Professor Robin Williams is a physicist and an authority in the field of semiconductors and electronic devices. His research has been important in the development of digital electronics and the far-reaching progress in computing and communications. He and his team developed new methods to fabricate and study semiconductors and were amongst the first to utilise synchrotron radiation to probe the surfaces and interfaces of solids. He collaborated in research projects with industries across the world and published several hundreds of articles, books and research reports. Born on a hill farm in North Wales, he graduated with a first-class honours degree in Physics in Bangor in 1963 and completed his PhD in 1966. He then worked in the University of Ulster, where he built a strong research team, and spent periods working in the Max Planck Institute in Germany and at Xerox Corporation and at IBM in the USA. In 1984 he returned to Wales as head of the Department of Physics in Cardiff where he established a leading research group in semiconductor physics. Together with Professor D V Morgan, he established the Cardiff 3-5 Semiconductor and Microelectronic Centre which was hugely influential to the development of industries specialising in compound semiconductors in South East Wales. Taking advantage of the merger of two Universities in Cardiff, he led the drive to enhance the size and quality of the department which became the very successful Department of Physics and Astronomy.
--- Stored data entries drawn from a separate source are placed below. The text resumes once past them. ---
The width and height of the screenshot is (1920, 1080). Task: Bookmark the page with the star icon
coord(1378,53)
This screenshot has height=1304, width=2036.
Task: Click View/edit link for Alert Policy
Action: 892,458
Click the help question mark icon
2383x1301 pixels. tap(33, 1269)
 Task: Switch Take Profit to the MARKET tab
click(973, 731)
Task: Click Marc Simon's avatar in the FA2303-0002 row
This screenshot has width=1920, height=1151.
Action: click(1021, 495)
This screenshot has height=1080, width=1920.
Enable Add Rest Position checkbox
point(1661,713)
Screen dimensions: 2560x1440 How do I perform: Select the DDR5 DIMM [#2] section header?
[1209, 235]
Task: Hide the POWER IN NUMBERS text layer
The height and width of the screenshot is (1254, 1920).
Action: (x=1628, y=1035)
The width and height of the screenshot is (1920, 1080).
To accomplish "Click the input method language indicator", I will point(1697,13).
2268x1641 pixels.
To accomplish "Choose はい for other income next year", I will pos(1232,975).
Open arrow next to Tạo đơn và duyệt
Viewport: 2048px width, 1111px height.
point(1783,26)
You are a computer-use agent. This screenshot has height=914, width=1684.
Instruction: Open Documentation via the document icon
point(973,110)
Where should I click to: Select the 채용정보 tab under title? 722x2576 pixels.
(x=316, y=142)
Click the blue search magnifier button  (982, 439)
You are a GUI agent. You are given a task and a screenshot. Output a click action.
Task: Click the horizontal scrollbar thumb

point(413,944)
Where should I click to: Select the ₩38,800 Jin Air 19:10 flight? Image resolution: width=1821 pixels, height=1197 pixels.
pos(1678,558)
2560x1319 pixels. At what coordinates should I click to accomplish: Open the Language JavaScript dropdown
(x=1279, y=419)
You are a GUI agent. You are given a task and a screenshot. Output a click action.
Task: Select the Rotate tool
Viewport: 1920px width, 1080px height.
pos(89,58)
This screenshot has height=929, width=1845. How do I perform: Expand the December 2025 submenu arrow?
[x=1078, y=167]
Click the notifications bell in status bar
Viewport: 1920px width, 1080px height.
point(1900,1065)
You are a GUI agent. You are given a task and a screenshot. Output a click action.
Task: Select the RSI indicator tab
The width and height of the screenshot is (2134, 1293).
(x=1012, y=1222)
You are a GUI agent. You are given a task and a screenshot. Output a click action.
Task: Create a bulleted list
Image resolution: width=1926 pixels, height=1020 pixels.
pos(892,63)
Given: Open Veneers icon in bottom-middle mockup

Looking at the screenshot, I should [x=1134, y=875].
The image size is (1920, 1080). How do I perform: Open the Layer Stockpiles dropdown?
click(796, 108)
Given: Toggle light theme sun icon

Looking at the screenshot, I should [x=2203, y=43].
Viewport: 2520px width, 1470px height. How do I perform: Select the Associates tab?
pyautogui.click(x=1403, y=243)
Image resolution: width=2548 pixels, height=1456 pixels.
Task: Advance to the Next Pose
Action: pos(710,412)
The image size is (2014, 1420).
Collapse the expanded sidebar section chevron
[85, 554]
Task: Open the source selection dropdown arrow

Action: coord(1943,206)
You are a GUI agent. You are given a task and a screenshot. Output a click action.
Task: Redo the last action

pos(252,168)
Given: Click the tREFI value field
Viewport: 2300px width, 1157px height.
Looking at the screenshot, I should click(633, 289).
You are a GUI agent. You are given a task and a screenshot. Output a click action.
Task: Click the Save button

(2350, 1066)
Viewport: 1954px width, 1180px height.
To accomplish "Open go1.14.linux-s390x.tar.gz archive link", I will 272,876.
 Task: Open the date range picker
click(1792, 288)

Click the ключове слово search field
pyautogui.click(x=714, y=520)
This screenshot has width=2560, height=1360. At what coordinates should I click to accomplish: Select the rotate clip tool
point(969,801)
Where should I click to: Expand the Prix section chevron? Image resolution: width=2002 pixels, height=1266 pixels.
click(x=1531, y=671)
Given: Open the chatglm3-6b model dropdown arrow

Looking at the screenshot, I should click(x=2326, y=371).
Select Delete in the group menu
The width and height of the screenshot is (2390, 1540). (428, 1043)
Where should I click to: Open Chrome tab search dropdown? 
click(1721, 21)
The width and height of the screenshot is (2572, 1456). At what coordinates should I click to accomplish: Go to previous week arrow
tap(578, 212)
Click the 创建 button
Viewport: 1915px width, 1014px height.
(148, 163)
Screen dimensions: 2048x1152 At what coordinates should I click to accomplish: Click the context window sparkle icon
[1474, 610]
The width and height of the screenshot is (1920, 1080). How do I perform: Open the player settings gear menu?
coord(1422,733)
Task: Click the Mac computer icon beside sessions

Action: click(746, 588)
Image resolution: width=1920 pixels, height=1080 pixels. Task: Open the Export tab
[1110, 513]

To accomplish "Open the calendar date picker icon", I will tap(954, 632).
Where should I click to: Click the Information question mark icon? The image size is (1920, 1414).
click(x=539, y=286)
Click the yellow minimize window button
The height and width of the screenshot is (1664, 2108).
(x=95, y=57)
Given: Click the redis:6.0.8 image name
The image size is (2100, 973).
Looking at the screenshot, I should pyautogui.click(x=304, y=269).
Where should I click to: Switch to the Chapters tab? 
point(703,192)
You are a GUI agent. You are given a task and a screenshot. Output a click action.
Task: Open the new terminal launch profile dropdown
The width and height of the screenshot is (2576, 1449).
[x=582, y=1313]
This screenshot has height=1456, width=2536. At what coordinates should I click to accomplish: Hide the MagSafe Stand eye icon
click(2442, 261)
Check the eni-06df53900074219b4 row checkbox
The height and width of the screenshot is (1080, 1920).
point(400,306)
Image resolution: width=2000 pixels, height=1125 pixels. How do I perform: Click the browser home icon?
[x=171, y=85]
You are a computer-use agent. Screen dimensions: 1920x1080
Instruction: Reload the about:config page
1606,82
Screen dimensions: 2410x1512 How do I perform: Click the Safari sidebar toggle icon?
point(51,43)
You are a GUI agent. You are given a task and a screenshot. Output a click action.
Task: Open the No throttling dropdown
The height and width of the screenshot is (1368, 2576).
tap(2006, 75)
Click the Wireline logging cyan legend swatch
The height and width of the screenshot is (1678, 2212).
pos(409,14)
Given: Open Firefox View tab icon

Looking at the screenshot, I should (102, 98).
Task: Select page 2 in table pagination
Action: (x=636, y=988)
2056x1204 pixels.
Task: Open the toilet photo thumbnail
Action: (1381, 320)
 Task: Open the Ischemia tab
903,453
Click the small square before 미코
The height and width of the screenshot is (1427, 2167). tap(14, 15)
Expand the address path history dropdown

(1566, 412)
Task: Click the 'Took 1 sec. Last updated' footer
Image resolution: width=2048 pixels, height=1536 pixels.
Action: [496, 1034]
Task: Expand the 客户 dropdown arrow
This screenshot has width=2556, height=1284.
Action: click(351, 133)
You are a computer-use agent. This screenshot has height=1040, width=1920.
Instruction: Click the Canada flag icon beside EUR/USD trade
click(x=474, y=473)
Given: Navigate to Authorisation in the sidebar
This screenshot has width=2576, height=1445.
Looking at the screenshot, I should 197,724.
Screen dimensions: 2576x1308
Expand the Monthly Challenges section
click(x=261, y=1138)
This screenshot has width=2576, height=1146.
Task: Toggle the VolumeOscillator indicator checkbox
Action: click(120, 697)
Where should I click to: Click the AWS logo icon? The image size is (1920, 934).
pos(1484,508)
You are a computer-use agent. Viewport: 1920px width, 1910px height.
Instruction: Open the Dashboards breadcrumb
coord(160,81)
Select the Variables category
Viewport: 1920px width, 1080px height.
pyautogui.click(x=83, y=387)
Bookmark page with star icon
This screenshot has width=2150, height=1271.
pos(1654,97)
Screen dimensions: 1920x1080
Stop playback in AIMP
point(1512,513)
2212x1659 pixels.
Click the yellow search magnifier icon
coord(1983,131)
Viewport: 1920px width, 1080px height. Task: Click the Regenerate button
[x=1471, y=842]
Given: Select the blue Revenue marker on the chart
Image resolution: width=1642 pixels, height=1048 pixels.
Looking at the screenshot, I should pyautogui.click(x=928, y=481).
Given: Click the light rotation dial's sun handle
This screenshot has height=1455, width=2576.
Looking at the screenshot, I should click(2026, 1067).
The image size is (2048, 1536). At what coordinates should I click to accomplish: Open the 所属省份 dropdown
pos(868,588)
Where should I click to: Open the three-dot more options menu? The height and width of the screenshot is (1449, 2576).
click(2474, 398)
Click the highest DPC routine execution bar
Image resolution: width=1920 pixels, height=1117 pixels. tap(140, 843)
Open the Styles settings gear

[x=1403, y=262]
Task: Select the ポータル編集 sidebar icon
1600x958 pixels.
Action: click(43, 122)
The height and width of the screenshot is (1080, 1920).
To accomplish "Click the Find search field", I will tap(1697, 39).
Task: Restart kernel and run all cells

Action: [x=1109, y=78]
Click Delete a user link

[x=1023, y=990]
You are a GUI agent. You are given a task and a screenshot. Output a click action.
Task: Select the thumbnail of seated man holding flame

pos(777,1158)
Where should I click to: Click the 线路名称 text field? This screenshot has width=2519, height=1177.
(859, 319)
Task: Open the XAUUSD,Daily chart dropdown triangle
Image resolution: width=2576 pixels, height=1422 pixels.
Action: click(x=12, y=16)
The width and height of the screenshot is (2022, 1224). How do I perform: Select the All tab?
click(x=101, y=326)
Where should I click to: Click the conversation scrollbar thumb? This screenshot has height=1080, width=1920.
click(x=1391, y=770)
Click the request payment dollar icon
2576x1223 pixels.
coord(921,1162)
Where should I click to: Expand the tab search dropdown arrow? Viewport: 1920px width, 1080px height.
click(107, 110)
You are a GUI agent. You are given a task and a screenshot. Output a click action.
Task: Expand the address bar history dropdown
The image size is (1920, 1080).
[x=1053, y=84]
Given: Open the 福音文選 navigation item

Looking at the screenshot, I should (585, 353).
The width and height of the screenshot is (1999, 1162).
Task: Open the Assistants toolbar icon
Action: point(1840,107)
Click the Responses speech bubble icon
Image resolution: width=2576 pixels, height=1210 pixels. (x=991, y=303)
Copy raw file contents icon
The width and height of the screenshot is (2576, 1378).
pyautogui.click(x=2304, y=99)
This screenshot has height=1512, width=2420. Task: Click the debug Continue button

After a period as Vice Principal in Cardiff, in 1994 he was appointed as Principal [later Vice Chancellor] of The University of Wales, Swansea [later Swansea University]. He was the lead academic in Wales in ensuring that the Universities benefitted from European Union Structural Funds which led to Wales gaining very large grants to support a range of transformational projects. His vision and diplomacy were central in the development of the Swansea Medical School which has been of considerable importance to the health service in South and West Wales. He ensured that the University built excellent working relationship with the local authorities in South West Wales, leading to many developments such as the Wales National Swimming Pool and athletics facilities. He retired as VC of Swansea in 2003.

In 2010, at the request of the Welsh Government, Robin chaired a Board to consider issues around teaching through the medium of the Welsh Language in Universities in Wales, which had been a political ‘hot potato’. His report led to the establishment of Y Coleg Cymraeg Cenedlaethol which generated a transformation in the opportunities for teaching through the Welsh language and bilingually. Another Welsh Government commissioned report by him led to the establishment of Health Education and Improvement Wales to ensure appropriate training and workforce planning in the NHS in Wales. He has chaired a number of EU and UK Research Council bodies and served on a number of advisory groups for the EU, UK and Welsh Governments, including Chair of the Science Advisory Council of Wales. For many years he was a member of the Higher Education Funding Council for Wales and chaired the influential research committee; he was also central in the establishment of the Ser Cymru project to attract leading world researchers to Wales.

In 1990 Robin was elected to a Fellowship of the Royal Society and is a Founding Fellow of The Learned Society of Wales. He was awarded CBE in 2004 and a knighthood in 2019 for service to research, higher education and the Welsh language.